There is perhaps no better sign that summer is well and truly here than the sight and scent of the frothy, cream blossoms of the elderflowers in the hedgerows...
Here at The Forge we are lucky enough to have lots of elder trees and we love to make the most of them while they are in bloom. Here are our top five elderflower recipes, inspired by two of our favourite foraging gurus – Roger Phillips and Fiona Bird*. Their well-thumbed books are our bibles at this time of the year!
1. Elderflower champagne – pick 4 heads of elderflower and give them a good shake to remove any beasties that might be lurking. Place them in a large, clean bucket with a whole lemon cut into pieces, two tablespoons of white vinegar, 650g sugar (dissolved in a little warm water) and 4.5l of water. Leave for 4 days for the natural yeasts in the flowers to work their magic, then strain and bottle. We prefer to use plastic bottles as it can get really fizzy after about 6-10 days and this way you can release the pressure gradually!

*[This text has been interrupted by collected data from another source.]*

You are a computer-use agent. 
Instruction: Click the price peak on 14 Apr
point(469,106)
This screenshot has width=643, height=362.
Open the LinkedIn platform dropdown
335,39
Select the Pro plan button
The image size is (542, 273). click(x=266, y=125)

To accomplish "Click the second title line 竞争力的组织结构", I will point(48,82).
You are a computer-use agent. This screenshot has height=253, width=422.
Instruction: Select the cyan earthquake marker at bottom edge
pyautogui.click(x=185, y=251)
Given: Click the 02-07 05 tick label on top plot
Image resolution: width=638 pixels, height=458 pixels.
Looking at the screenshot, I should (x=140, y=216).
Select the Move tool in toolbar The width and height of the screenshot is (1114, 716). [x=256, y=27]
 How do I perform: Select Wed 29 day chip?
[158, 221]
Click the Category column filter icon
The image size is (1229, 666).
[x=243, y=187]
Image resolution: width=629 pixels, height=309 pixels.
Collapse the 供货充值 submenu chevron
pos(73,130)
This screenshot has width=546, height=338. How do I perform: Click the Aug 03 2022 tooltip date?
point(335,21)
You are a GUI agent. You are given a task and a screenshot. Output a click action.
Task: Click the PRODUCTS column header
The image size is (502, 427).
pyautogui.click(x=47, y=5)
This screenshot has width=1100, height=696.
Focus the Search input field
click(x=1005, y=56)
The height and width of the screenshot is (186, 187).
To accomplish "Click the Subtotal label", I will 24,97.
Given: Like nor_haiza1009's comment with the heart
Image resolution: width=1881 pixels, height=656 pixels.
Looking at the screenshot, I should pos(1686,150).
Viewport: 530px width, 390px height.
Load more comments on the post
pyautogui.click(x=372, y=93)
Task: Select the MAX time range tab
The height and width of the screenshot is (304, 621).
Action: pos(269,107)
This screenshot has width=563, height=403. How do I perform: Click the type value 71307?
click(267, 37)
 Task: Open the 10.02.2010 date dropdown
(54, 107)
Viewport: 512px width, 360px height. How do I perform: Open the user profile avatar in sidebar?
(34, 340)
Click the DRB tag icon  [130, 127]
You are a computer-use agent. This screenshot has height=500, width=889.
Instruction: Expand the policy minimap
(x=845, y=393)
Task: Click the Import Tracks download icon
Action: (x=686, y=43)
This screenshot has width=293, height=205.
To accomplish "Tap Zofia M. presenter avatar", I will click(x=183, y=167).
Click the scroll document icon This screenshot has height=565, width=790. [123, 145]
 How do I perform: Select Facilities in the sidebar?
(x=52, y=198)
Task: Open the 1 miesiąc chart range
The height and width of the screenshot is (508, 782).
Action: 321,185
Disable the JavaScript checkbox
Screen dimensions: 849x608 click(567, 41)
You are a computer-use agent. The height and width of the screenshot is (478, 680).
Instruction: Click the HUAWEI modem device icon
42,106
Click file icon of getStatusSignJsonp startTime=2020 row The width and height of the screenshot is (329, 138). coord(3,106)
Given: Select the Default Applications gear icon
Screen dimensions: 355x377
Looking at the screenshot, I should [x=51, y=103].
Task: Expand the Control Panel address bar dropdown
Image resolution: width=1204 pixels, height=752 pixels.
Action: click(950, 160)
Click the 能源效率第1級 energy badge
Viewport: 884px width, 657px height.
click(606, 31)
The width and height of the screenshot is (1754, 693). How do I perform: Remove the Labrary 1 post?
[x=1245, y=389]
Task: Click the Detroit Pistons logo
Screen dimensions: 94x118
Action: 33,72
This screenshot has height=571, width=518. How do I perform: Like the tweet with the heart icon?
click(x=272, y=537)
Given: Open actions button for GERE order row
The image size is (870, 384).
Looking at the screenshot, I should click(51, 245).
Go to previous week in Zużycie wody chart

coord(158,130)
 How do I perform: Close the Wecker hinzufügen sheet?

2. Elderflower lemonade – so refreshing on a hot day! Just cover 2 litres of fresh elderflowers with 2 litres of water. Add a sliced lemon, a tablespoon of cider vinegar and 300g sugar. Stir well and leave for 24 hours. Strain and simmer the mixture for 15 mins then leave and bottle when cool. Plink, plink, a few ice cubes and you are onto a winner!
3. Elderflower fritters – our once a year guilty pleasure! Pick around 12 elderflower heads being careful to keep the long stalks. Give them a good shake then make up a standard pancake batter. Dip the elderflower heads into the batter and then pop then in a deep fat fryer for a few minutes until the batter is golden. Remove, drain on kitchen paper then sprinkle with caster sugar and some freshly chopped mint. Divine!
4. Elderflower vinegar – this a lovely way to keep summer going into the long winter months and is great for salad dressings, sauces and even drizzled over ice cream. Pack around 20 elderflower heads into a large, sterilized, wide-necked jar. Add 2 small lengths of lime pith, 600ml of cider vinegar and fill to the brim. Leave to steep for 10 days, shaking occasionally. Strain the vinegar then replace the flowers with 10 fresh heads. Pour the vinegar back over the flowers and repeat the process. Finally strain and seal with vinegar-proof lids. Bingo.
5. Elderflower cakes and pancakes – we love to sprinkle the delicate flower heads into our cakes and pancakes before cooking for a delicate infused scent of elderflowers. We also love just picking them directly from the tree and munching them ‘au naturel’. Delicious!
You can find elderflowers everywhere at this time of year, even in parks and hedges in the towns and cities. Why not experiment and see what you come up with? We’d love to hear your favourite recipes to add to our collection…
*Our recommended reading is Wild Food by Roger Phillips and The Forager's Kitchen by Fiona Bird.